Romania – When Life Gives You Sour Cherries, Eat Sour Cherry Jam

I’ve always known that when I travel and hear all the details a tour guide is offering up, that I retain only a portion of it. Especially in countries with long and often tortured histories like Romania and Bulgaria, where they fought the Ottoman Empire , the Astro-Hungarian Empire, and most recently Communism, there was a lot to take in. I learned all this in addition to taking in local life and how Dracula isn’t really what Bram Castle is about, when I took the trip with Overseas Adventure Travel, Eastern Balkans Discovery: Romania and Bulgaria. I just never expected the trip to have a surprise ending. 

After the base trip concluded, on the Northern Romania post trip to the region of Moldova (different from the county), we stayed in charming farm houses and really took in local culture. We heard it was sour cherry  jam making season, and just prior on the main trip, we rode in some rudimentary transportation which I figured with it’s horses and wagons was from a bygone era. I got a real life experience with both  when I had to depart the post trip early after I accidentally missed a step and fell while talking a picture of the charming country home where we were having breakfast. I really couldn’t fly for a couple of days, so I opted to stay two days extra before flying home to let the swelling go down in my foot. I was told I had fractured it, but it was more of a bad sprain I learned once I got home, and I was healing quickly.

But the two days I spent in the country home where the incident occurred were almost the highlight of the trip for me. As I was eating breakfast the first morning I was with the family hosting me, I saw a neighbor bring in a huge grey vat, and she and the woman of the house started washing a big vat of sour cherries. I loved the authenticity of the moment, and took a photo of it which I sent to my trip leader. She reminded me that it was sour cherry jam making season (a fact I had forgotten until I was living with it for two days). I stayed away from the goings on in the house as I rested my foot, but these two women were going on about the business of making sour cherry jam for the two days I was there.

After the cherries had been cleaned and cooked for at least a full day, I was invited to come into the kitchen and watch them put the jam into jars. A plate of very hot sour cherry jam was placed before me as well, but I was warned not to eat it too quickly since it was piping hot. So I waited a bit, and put it in some yogurt, which was quite literally the best yogurt I’ve had in my life. Not because of the yogurt, but because of how the sour cherry jam enhanced everything. I wasn’t particularly hungry when they gave me this goodness, but I loved every minute of the sour cherry jam experience. From watching them make it in a country home in the middle of the forest, to eating it when I was already way too full from eating the fresh food this family was offering up, I loved it all as I hobbled around.

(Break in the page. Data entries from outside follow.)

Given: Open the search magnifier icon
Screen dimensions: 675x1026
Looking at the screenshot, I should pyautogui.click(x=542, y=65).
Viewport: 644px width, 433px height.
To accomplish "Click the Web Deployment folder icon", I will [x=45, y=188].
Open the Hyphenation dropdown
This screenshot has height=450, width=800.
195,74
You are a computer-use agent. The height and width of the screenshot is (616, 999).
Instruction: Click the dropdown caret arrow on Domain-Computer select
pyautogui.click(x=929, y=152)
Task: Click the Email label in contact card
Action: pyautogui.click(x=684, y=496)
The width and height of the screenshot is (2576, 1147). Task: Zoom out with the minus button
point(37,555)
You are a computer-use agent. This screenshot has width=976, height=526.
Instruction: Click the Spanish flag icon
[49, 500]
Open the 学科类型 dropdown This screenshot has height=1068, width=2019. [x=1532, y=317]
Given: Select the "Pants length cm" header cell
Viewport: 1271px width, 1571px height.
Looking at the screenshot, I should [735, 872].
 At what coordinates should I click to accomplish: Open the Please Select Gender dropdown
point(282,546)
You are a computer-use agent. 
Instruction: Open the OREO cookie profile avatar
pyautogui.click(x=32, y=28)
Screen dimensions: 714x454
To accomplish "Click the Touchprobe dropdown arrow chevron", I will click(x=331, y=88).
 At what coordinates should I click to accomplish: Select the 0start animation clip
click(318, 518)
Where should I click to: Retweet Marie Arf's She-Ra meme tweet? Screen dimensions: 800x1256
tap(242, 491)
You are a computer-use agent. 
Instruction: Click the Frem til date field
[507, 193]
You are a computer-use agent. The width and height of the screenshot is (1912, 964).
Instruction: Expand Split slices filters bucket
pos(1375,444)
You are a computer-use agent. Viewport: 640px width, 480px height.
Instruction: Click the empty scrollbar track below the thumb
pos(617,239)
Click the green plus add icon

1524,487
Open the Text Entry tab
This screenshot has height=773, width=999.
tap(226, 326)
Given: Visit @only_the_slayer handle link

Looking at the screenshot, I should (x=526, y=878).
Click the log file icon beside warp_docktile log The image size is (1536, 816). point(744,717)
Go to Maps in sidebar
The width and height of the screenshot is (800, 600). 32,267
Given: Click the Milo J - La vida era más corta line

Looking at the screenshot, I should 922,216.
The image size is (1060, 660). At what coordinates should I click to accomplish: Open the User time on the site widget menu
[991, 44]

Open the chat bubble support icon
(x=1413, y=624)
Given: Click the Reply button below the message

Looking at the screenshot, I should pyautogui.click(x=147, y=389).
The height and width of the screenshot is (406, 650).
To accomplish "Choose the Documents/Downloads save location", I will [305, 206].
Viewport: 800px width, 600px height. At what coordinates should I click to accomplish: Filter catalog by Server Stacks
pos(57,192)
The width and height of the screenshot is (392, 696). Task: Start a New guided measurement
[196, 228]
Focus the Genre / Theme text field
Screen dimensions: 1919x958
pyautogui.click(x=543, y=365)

When my ride came the following morning to take me to the airport in Moldova (the country this time, not just the region), I was taken aback by the countryside and sites I saw along the way. I’d been in Romania and Bulgaria for 2 weeks, and had already determined the countryside and it’s fields of sunflowers, lavender, wheat, corn, and other vegetables growing in the fields was so much what the agrarian region was about. But as we passed even more of it on the way to Moldova, I saw the horse drawn wooden carts for real and said to my driver, “Wait. They still use these today?” I saw one after another in fact, filled with locals going on about their business with the transportation they could afford in these very poor countries.   

While we as a group enjoyed the horse drawn cart experience as we were taken to taste home made jams, it wasn’t lost on me how starkly different the tourist version of it differed from experiencing it as part of life in the countryside. I don’t really think I recalled enough to ” connect the dots” as part of the tourist experience. But when real life cane calling, and the only sensible thing to do was to ask to stay for two days in the country home while my tour group moved on, I realized I was truly experiencing the  ” real deal.” Overseas Adventure Travel tries to specialize in this on every tour. I realized on the flight home that the tour prepared me for all I saw and experienced on my own.

As we were driving to the airport, I asked my driver if there was the expression,” When life gives you sour cherries, make sour cherry jam.” He sighed and said yes, he’s heard that too many times. I just laughed, as I did throughout much of my recuperation time. Travel, like so much of life, is really about perspective and what we make of it when the unexpected comes our way. I will remember the joy of the sour cherry jam making and watching locals being drawn by horse and cart long after my foot has healed.   

As for the scheduled rest of the post trip? Our group got to cross the Ukrainian border  the following day for about an hour, as part of the trip, aside from seeing another painted monastery and the Merry Cemetery . I was so looking forward to crossing briefly into Ukraine since I am Ukrainian in heritage, and my great grand mother was born in Romania. It was  disappointment I traded in for an unforgettable Romanian experience. My coffee date with  Ukraine’s Vladimir Zelensky will just have to wait for another time.